Depending on the amount of data in the database, the update may be long running (on the order of seconds), so I need to consider the possibility that the process may be terminated before the update is completed. (For context, this on an iPhone, where the processor is slow and the app may be terminated by an incoming phone call.) I will, of course, wrap the upgrade SQL statements in a transaction. Will that be enough to guarantee that the database will not be corrupted?
I'm assuming that transactions work as advertised, and that if the process is terminated in the middle of the transaction, the file will be OK. But I'm also assuming there is a window of time during the COMMIT where something can go wrong.
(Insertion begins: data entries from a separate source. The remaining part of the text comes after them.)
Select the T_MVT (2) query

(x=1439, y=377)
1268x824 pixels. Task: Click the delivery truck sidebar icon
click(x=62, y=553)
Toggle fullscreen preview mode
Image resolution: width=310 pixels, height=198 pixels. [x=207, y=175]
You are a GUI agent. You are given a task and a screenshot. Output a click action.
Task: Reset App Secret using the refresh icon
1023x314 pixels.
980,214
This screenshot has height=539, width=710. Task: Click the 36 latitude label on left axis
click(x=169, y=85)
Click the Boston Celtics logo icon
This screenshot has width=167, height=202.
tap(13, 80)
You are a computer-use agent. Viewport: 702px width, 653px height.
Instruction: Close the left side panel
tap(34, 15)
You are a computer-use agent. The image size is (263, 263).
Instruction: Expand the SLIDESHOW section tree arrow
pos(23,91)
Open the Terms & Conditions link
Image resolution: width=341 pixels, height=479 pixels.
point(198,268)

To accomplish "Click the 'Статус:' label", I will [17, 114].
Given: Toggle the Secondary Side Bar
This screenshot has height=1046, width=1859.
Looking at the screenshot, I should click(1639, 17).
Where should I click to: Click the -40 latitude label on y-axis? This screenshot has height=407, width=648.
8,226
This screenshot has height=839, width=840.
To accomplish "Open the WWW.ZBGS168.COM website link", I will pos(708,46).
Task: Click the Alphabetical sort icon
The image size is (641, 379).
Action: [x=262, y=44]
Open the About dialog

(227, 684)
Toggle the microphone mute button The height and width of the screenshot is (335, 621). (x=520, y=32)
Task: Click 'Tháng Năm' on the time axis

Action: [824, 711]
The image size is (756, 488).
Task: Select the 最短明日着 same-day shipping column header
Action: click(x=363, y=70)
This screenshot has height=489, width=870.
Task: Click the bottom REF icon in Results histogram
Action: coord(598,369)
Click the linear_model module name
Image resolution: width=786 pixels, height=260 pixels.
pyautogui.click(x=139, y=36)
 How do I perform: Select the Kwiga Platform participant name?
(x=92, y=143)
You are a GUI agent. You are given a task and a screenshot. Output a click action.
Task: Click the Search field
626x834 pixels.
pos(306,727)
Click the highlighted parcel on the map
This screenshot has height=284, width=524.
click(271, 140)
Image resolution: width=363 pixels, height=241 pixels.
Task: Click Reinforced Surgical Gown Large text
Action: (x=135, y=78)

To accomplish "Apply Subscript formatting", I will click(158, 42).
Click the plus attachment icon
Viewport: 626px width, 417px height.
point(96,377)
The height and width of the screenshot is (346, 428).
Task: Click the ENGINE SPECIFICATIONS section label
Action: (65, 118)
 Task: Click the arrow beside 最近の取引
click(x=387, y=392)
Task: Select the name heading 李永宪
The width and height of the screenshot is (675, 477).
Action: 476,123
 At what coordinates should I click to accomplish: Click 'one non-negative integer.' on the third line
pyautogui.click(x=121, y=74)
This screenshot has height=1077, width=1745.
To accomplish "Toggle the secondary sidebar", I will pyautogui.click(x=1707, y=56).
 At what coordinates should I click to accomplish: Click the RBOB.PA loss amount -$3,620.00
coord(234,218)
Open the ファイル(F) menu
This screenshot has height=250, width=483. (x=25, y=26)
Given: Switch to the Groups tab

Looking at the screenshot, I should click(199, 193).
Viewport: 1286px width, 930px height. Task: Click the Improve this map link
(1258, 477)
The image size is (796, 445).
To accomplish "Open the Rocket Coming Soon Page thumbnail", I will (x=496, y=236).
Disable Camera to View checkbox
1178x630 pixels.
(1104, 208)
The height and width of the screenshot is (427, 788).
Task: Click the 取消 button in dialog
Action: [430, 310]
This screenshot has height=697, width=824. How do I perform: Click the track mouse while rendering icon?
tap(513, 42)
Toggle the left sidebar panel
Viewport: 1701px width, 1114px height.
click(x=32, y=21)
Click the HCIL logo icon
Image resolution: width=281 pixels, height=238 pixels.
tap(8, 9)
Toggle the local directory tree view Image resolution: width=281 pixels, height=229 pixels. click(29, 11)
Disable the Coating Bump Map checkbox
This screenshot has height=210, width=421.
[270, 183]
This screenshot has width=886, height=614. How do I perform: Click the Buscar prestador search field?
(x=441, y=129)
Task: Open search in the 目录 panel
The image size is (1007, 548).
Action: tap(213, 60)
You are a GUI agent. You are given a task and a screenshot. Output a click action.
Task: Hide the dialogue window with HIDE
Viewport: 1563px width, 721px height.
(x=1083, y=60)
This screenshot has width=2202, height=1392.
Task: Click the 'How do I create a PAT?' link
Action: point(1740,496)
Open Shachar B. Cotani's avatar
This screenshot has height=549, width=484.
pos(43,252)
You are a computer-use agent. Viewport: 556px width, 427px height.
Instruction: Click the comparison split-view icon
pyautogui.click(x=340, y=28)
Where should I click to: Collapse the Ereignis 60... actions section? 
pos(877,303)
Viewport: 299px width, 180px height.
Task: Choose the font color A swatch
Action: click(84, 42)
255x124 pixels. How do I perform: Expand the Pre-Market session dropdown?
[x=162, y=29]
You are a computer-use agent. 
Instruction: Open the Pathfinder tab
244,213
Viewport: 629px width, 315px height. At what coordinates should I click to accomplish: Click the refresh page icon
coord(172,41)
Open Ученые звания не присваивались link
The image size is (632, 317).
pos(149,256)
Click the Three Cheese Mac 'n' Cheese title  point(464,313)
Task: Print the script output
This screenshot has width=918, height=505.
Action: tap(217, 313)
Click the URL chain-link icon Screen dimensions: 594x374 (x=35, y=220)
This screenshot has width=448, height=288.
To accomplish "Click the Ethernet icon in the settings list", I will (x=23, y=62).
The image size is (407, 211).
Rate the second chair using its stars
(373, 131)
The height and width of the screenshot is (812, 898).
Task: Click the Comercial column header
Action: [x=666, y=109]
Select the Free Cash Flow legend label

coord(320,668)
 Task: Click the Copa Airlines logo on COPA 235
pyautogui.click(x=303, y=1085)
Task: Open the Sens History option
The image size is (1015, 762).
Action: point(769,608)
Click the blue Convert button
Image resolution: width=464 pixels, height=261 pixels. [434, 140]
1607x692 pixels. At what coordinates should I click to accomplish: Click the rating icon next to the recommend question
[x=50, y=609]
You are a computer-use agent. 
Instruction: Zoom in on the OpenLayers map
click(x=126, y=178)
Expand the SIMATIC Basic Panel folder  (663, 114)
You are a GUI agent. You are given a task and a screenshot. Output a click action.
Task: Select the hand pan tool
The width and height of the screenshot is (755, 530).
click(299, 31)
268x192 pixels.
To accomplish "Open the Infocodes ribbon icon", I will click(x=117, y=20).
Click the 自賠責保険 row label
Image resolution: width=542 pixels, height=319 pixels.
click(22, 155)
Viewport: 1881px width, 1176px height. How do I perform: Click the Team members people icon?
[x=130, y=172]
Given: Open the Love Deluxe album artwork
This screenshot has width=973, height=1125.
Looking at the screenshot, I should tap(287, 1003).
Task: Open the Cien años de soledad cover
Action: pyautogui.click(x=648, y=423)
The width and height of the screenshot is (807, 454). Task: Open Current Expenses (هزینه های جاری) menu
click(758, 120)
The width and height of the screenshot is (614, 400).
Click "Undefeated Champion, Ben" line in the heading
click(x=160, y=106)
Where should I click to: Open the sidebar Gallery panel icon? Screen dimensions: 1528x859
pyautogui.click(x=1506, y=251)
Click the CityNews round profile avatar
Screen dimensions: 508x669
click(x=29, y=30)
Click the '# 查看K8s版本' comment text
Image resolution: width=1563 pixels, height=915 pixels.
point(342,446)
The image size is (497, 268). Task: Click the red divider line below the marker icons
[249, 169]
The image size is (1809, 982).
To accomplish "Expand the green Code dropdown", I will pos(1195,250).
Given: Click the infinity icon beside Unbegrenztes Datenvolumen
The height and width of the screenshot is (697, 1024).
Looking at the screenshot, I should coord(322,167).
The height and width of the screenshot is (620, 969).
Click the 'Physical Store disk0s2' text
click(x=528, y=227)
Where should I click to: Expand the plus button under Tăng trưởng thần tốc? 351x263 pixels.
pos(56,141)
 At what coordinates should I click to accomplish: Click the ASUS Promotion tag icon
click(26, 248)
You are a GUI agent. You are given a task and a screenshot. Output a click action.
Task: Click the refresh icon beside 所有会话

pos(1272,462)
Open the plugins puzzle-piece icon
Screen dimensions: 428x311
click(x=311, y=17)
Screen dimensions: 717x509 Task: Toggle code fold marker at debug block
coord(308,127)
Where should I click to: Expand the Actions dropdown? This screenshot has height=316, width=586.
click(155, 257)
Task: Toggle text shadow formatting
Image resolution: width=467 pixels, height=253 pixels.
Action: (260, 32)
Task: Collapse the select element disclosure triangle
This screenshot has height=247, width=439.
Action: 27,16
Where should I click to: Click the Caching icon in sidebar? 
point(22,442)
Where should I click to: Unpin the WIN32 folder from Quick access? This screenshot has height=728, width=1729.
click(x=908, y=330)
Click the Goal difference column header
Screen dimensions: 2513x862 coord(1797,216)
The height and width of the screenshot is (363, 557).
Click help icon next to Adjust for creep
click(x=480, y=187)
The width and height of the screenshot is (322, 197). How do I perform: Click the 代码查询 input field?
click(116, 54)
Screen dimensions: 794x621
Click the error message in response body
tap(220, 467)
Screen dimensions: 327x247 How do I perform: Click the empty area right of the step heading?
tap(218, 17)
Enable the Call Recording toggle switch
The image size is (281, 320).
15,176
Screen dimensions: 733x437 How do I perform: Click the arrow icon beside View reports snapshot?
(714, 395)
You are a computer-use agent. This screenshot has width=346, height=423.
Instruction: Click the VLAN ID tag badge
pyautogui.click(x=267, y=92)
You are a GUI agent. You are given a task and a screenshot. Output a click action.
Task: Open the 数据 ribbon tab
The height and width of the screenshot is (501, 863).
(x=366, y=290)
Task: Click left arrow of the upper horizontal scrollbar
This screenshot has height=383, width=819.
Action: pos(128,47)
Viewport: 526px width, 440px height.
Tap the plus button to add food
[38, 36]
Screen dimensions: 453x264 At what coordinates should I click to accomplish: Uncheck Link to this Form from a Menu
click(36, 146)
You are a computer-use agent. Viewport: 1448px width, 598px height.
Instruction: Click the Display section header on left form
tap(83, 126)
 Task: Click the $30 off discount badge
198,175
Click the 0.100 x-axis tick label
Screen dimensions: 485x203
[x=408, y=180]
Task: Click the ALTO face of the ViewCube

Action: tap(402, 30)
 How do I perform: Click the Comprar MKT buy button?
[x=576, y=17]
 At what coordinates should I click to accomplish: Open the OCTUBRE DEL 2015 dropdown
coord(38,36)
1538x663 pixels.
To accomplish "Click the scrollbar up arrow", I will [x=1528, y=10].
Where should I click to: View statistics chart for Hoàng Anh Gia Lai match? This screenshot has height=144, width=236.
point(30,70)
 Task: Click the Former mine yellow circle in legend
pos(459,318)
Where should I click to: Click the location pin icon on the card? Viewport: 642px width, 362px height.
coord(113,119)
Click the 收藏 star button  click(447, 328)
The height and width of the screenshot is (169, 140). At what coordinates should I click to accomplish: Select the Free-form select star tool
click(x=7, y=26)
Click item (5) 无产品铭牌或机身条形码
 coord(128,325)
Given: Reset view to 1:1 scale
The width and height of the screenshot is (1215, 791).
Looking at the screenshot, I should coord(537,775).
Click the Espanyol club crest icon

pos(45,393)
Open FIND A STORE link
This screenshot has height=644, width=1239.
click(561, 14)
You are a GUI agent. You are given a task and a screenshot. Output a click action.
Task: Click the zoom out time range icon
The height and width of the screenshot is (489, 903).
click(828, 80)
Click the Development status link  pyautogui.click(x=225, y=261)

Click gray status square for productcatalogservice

To play it safe, I could create a backup copy of the database file before starting the update, but if the transactions are safe then that would be overkill. It would also make the update process take longer, which increases the chance it would be interrupted, and then I'd have to consider that the file copy operation might be interrupted... I'd like to keep the code as simple as possible (but no simpler).
In the course of researching this question I've started reading "Atomic Commit In SQLite", which is more detail than I probably need to know, but is giving me faith that I don't need to second-guess SQLite's ability to protect the database file. But I'd still like to hear from Stack Overflow: is a transaction good enough, or should I be more cautious?
I have read the Atomic Commit in SQLite document. It may not be overkill if you really want to understand what's going on, but in a nutshell, a transaction goes like this:
Lock the database file
Create the rollback journal
Determine what portions of the database file are going to be changing
Write copies of those pages to the journal file
Write the journal file header
Write your intended changes to the database file
Delete the rollback journal (THIS IS THE COMMIT)
When the user is done talking to mom and re-starts your app, when it tries to open the database file, if there is a rollback journal present, it will write the original data back to the datafile using a similarly safe process. Even if you lose your transaction, and lose a rollback, it will eventually be taken care of once mom's nervous breakdown is properly thwarted and he can run the app for more than a couple seconds at a time.
If it were me, I would trust the transactions. With so many users of SQLite, even in embedded apps, I think transaction commit failures would be a very hot topic all over the net if they weren't working properly.
Are you using CoreData with a SQLite backend? If so, I actually find that the best way to handle this problem is to create two separate NSManagedObjectContexts (a read-only and an editing). When the process completes, just save the "editing" context and then the two contexts will be in sync. If something happens during your operation, the editing context won't get saved, so you'll be fine.